The records must be returned word for word.

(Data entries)
=== Begin Enclosure ===
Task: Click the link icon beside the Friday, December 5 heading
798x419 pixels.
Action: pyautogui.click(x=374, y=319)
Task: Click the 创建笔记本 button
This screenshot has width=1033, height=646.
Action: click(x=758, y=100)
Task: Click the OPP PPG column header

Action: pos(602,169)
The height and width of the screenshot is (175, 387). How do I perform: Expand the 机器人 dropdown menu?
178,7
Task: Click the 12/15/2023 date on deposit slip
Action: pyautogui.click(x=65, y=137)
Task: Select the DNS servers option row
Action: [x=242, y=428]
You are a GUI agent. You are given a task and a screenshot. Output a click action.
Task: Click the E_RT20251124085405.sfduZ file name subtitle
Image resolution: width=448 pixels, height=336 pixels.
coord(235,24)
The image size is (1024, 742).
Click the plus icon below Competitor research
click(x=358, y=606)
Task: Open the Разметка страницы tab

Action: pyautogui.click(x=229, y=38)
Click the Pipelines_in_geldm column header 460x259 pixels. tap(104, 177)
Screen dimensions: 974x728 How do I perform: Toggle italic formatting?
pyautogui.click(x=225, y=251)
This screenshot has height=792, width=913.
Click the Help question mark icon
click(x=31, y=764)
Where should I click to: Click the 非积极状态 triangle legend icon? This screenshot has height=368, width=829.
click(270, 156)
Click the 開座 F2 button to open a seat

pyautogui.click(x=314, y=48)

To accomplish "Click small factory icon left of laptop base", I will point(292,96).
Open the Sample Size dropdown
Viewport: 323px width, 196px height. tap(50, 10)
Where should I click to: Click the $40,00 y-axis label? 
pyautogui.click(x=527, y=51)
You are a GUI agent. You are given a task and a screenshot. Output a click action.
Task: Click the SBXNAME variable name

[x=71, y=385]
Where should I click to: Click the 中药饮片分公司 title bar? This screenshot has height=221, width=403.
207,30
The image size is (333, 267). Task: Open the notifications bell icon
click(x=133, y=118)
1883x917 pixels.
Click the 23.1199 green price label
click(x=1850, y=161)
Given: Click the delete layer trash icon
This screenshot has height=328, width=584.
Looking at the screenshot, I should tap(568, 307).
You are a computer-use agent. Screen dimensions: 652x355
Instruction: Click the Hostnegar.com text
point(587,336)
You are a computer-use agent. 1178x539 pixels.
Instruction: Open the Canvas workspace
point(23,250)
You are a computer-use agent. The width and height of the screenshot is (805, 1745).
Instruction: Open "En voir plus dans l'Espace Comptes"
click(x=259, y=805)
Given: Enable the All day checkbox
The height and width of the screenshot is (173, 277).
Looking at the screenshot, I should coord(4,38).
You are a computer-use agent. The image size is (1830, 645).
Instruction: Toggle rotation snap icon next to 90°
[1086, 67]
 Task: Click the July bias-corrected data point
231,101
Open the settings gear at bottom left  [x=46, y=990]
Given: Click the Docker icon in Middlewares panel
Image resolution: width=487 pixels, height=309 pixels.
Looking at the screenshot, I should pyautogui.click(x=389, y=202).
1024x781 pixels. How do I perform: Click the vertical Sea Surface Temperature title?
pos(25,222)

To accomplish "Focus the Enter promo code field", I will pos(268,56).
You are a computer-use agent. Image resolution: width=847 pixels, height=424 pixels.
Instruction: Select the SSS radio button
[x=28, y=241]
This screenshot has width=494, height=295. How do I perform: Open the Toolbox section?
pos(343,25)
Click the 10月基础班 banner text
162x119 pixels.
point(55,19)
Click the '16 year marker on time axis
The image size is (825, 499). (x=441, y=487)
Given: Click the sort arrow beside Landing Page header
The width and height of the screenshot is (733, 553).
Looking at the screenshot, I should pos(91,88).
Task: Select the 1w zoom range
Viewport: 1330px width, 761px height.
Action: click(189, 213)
=== End Enclosure ===
- Solution to this task
Task: Click the link icon beside the Friday, December 5 heading
798x419 pixels.
Action: pyautogui.click(x=374, y=319)
Task: Click the 创建笔记本 button
This screenshot has width=1033, height=646.
Action: click(x=758, y=100)
Task: Click the OPP PPG column header

Action: pos(602,169)
The height and width of the screenshot is (175, 387). How do I perform: Expand the 机器人 dropdown menu?
178,7
Task: Click the 12/15/2023 date on deposit slip
Action: pyautogui.click(x=65, y=137)
Task: Select the DNS servers option row
Action: [x=242, y=428]
You are a GUI agent. You are given a task and a screenshot. Output a click action.
Task: Click the E_RT20251124085405.sfduZ file name subtitle
Image resolution: width=448 pixels, height=336 pixels.
coord(235,24)
The image size is (1024, 742).
Click the plus icon below Competitor research
click(x=358, y=606)
Task: Open the Разметка страницы tab

Action: pyautogui.click(x=229, y=38)
Click the Pipelines_in_geldm column header 460x259 pixels. tap(104, 177)
Screen dimensions: 974x728 How do I perform: Toggle italic formatting?
pyautogui.click(x=225, y=251)
This screenshot has height=792, width=913.
Click the Help question mark icon
click(x=31, y=764)
Where should I click to: Click the 非积极状态 triangle legend icon? This screenshot has height=368, width=829.
click(270, 156)
Click the 開座 F2 button to open a seat

pyautogui.click(x=314, y=48)

To accomplish "Click small factory icon left of laptop base", I will point(292,96).
Open the Sample Size dropdown
Viewport: 323px width, 196px height. tap(50, 10)
Where should I click to: Click the $40,00 y-axis label? 
pyautogui.click(x=527, y=51)
You are a GUI agent. You are given a task and a screenshot. Output a click action.
Task: Click the SBXNAME variable name

[x=71, y=385]
Where should I click to: Click the 中药饮片分公司 title bar? This screenshot has height=221, width=403.
207,30
The image size is (333, 267). Task: Open the notifications bell icon
click(x=133, y=118)
1883x917 pixels.
Click the 23.1199 green price label
click(x=1850, y=161)
Given: Click the delete layer trash icon
This screenshot has height=328, width=584.
Looking at the screenshot, I should tap(568, 307).
You are a computer-use agent. Screen dimensions: 652x355
Instruction: Click the Hostnegar.com text
point(587,336)
You are a computer-use agent. 1178x539 pixels.
Instruction: Open the Canvas workspace
point(23,250)
You are a computer-use agent. The width and height of the screenshot is (805, 1745).
Instruction: Open "En voir plus dans l'Espace Comptes"
click(x=259, y=805)
Given: Enable the All day checkbox
The height and width of the screenshot is (173, 277).
Looking at the screenshot, I should coord(4,38).
You are a computer-use agent. The image size is (1830, 645).
Instruction: Toggle rotation snap icon next to 90°
[1086, 67]
 Task: Click the July bias-corrected data point
231,101
Open the settings gear at bottom left  [x=46, y=990]
Given: Click the Docker icon in Middlewares panel
Image resolution: width=487 pixels, height=309 pixels.
Looking at the screenshot, I should pyautogui.click(x=389, y=202).
1024x781 pixels. How do I perform: Click the vertical Sea Surface Temperature title?
pos(25,222)

To accomplish "Focus the Enter promo code field", I will pos(268,56).
You are a computer-use agent. Image resolution: width=847 pixels, height=424 pixels.
Instruction: Select the SSS radio button
[x=28, y=241]
This screenshot has width=494, height=295. How do I perform: Open the Toolbox section?
pos(343,25)
Click the 10月基础班 banner text
162x119 pixels.
point(55,19)
Click the '16 year marker on time axis
The image size is (825, 499). (x=441, y=487)
Given: Click the sort arrow beside Landing Page header
The width and height of the screenshot is (733, 553).
Looking at the screenshot, I should pos(91,88).
Task: Select the 1w zoom range
Viewport: 1330px width, 761px height.
Action: click(189, 213)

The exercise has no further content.